Needing to figure out where I want to go...I've been feeling lately like I've been drifting a bit. There's a level of trusting, and then there's a level of letting yourself just... yes, drift. I don't want to be a drifter, I don't want to lose sight of the fights I'm called to and the person I was created to be. This thought has been growing in me, and with it a new question of what and who. And now, it's starting to feel pretty heated up. Last week brought some questions at work of what I really want to be doing there. And now, even more the questions and decisions are coming. And I'm a bit scared of making the wrong decisions. Neither A or B or C look exactly like a dream - but which could lead me there?
Do any of you remember the scene in The Labyrinth where she has to pick between the two doors, and they are both talking to her and confusing her? One leads right where she needs to go, and the other to the bog of unbearable stench. She picks the wrong door.
I feel a bit like I'm standing there listening to two doors mumble on at me and play with my head.
And life is definitely feeling a bit like a labyrinth lately. (Minus David Bowie, Jennifer Connelly's eye brows and an awesome cast of Henson puppets.)

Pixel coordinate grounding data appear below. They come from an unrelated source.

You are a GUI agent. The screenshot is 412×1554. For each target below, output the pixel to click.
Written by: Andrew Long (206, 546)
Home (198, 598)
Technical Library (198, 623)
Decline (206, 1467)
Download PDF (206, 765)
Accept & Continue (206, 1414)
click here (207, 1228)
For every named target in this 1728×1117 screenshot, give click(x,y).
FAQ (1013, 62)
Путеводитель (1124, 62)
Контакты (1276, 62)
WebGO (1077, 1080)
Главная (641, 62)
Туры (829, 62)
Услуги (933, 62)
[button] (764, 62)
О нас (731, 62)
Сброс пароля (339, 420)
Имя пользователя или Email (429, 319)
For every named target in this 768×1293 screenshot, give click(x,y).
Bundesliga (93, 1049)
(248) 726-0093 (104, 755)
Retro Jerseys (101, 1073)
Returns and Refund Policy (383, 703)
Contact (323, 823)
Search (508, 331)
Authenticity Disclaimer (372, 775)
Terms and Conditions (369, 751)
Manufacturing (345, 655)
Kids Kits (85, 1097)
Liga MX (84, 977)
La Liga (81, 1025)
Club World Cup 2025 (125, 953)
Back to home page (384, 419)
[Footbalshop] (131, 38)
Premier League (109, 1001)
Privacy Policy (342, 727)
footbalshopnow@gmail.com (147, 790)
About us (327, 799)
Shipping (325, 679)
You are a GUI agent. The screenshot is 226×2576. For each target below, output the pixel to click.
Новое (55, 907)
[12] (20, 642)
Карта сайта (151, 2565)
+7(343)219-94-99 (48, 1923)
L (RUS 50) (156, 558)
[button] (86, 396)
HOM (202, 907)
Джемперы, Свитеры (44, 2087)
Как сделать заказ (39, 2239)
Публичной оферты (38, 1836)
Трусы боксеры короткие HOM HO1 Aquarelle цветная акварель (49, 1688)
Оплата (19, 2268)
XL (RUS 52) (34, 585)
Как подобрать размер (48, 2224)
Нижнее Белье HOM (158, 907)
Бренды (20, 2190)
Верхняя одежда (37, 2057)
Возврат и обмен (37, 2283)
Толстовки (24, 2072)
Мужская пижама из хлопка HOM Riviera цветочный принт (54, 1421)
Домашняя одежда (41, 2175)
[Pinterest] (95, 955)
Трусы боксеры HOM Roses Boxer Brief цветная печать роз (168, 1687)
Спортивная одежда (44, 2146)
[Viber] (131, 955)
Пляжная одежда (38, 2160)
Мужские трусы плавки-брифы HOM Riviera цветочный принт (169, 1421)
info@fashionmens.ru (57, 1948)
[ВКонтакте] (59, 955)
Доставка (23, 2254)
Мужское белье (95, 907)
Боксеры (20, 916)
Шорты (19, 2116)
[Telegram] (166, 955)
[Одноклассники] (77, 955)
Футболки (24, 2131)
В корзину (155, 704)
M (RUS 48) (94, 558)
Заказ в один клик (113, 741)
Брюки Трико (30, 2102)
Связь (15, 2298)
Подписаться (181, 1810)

I'm grateful for choices. I'm grateful that the Lord has always opened a door for me. And I'm grateful that perhaps change is finally here. But I don't want to miss out by moving too quick. I guess, I want to find what's best, not just what's easiest (or even what's best paid). Where am I called to be for this next year of my life? What is most likely going to open the next door?
I don't want to get stuck. I don't want to drift. I want to be faithful, hard working, and spirit led.
So yes, that is where I am. Evaluating again.
1 comment:
Poor Jason hated Labyrinth. I freakin love that movie ;-) I dare ya to bring it out at Christmas and say we're going to watch it as a family...hee hee.